On
the shelf
In
a cover blurb for Making Patriots (University of Chicago
Press, 2000), Sen. John McCain (R-Arizona) calls a new book by
Walter Berns "an extremely timely work." McCain's blurb,
of course, was written before September 11.
Interested
in patriotism before patriotism was cool, Berns, AM'51, PhD'53,
is the John M. Olin university professor emeritus at Georgetown
University and resident scholar at the American Enterprise Institute.

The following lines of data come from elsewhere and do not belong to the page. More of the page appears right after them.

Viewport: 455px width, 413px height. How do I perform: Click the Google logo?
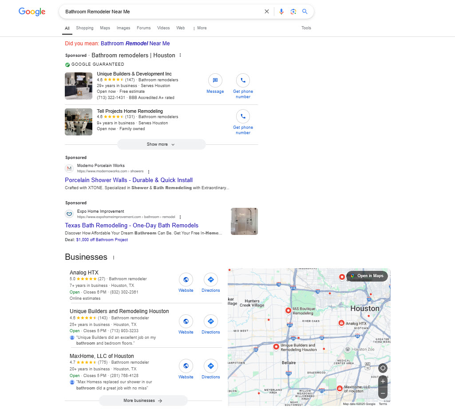pyautogui.click(x=32, y=12)
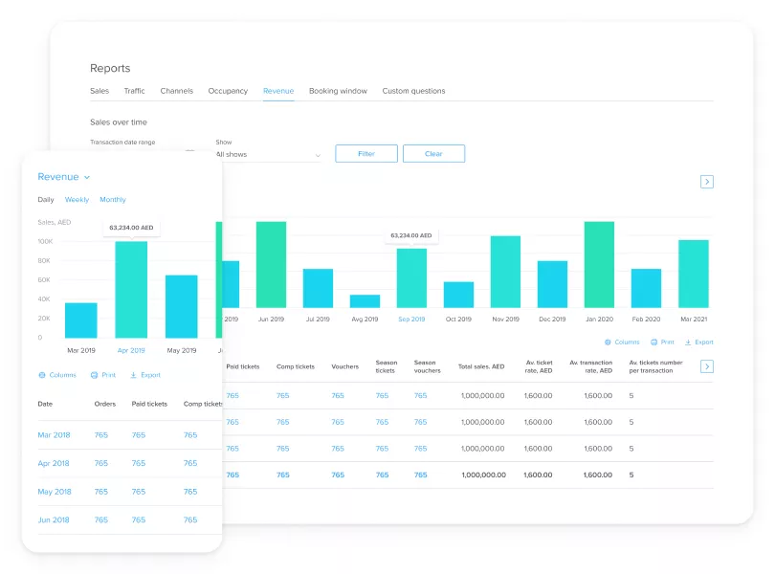This screenshot has height=574, width=775.
Task: Switch the chart to Monthly view
Action: coord(113,200)
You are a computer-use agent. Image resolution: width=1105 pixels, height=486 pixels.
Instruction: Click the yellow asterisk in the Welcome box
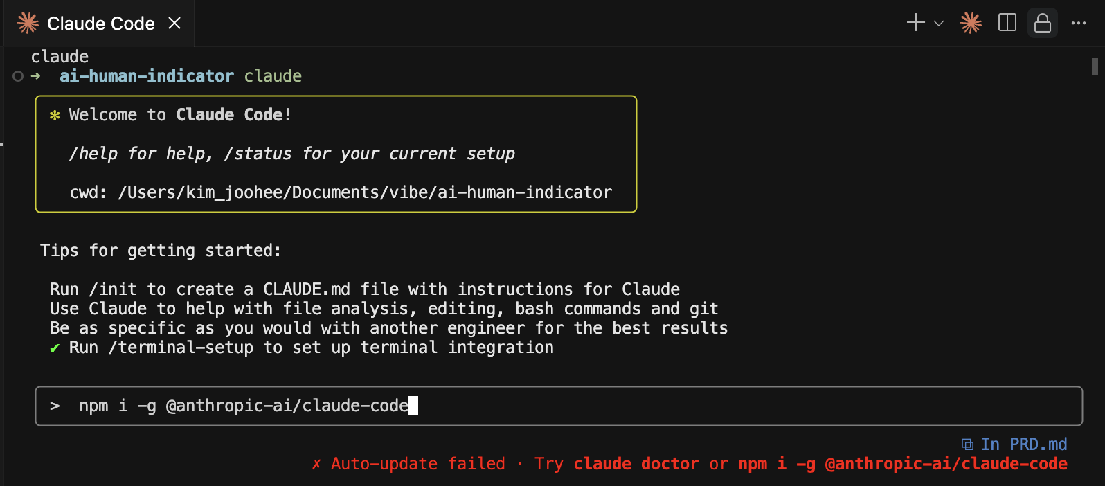[55, 116]
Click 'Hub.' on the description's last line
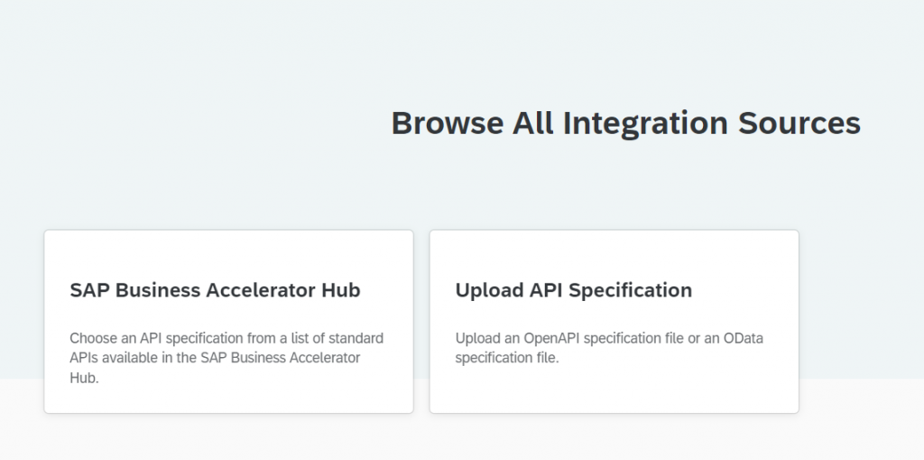The image size is (924, 460). click(84, 378)
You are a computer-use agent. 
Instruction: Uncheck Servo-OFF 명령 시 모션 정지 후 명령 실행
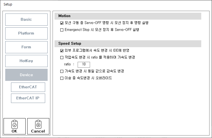click(62, 23)
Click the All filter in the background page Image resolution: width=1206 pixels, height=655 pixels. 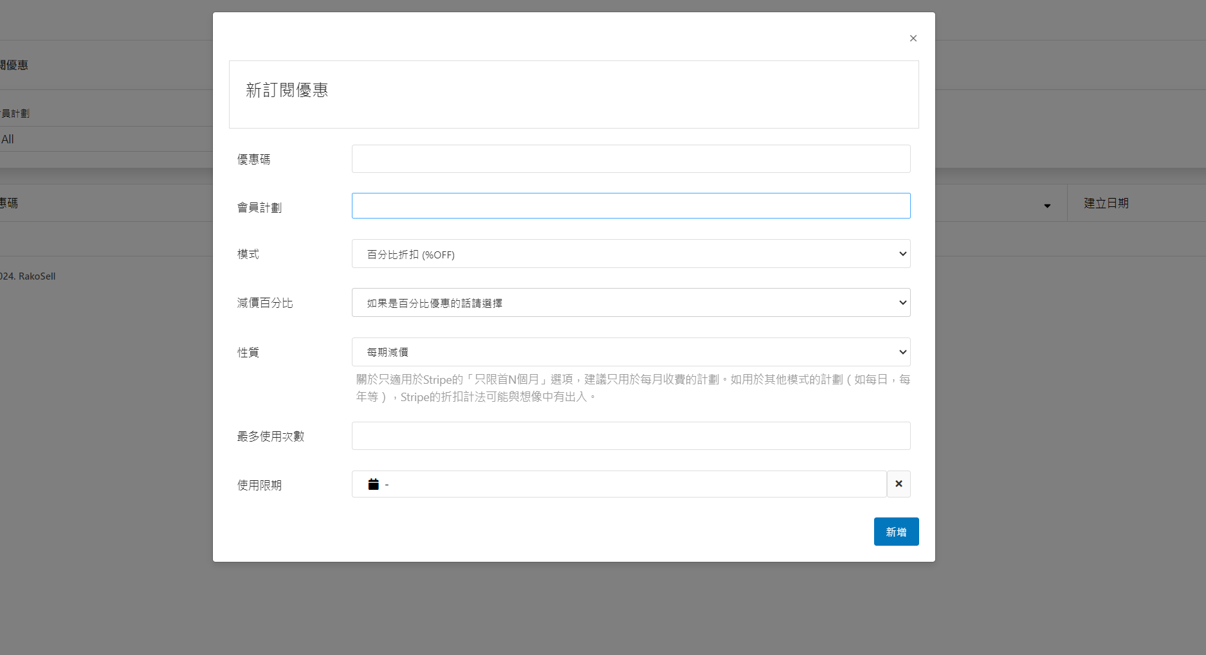pos(8,139)
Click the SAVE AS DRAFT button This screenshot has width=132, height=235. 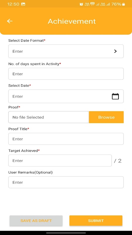coord(36,221)
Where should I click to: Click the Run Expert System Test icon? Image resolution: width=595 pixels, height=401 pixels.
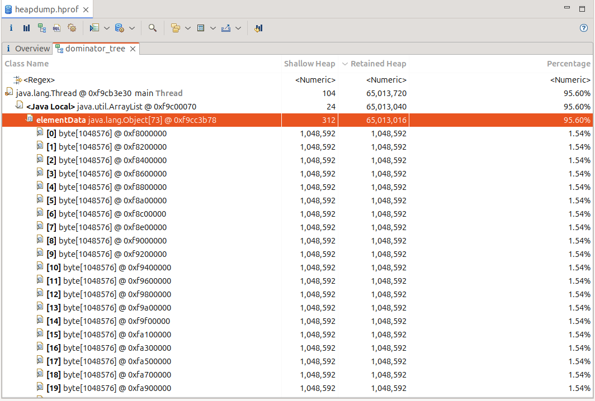click(x=94, y=28)

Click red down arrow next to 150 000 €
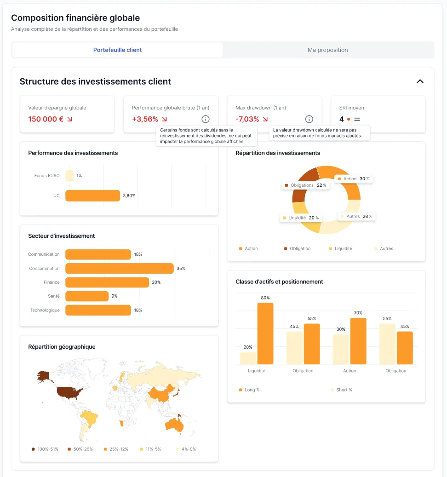pos(70,119)
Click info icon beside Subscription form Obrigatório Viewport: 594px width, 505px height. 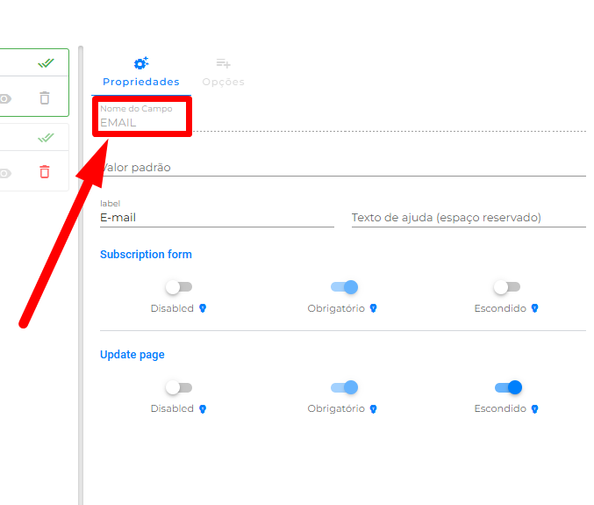point(373,308)
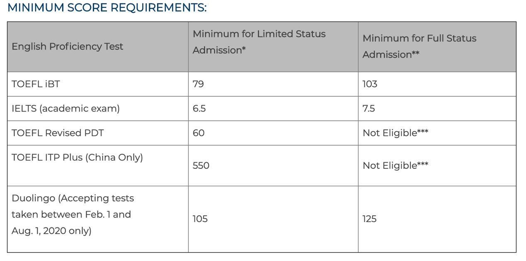This screenshot has width=526, height=261.
Task: Click the Duolingo limited score 105
Action: tap(200, 219)
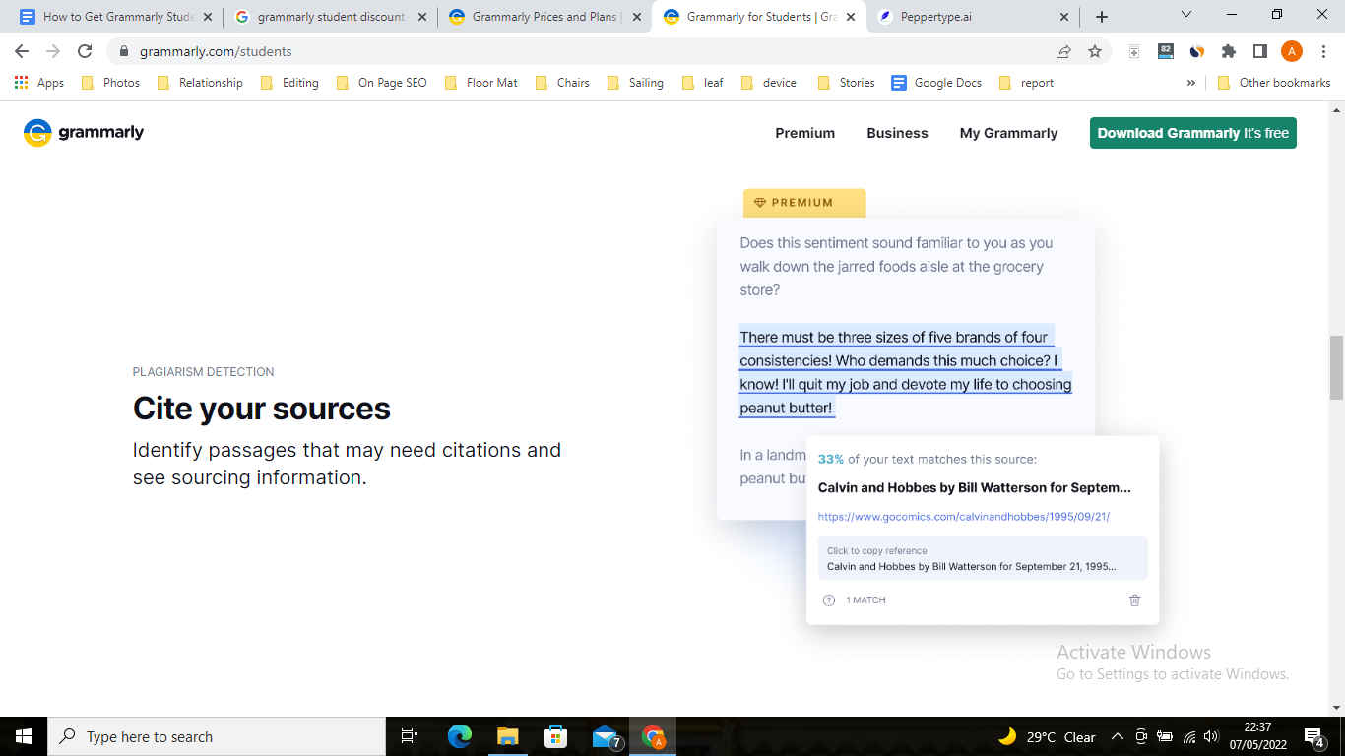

He sees an inherent paradox in patriotism, with its principles
of public-spiritedness and self-sacrifice, in a nation where individuality
and autonomy are prized: "[W]hy should self-interested men
believe it in their interest to give their lives for the idea
or promise of their country?"
Indeed,
in recent years, Berns writes, patriotism has gone out of style
in the U.S.; nor has its prestige been helped by those who "bomb
federal office buildings and claim patriotic motives for doing
so." Yet, Berns argues, we must find ways to reverse the
trend: "Ours is not a parochial patriotism; precisely because
it comprises an attachment to principles that are universal, we
cannot be indifferent to the welfare of others. To be indifferent,
especially to the rights of others, would be un-American."
-M.R.Y.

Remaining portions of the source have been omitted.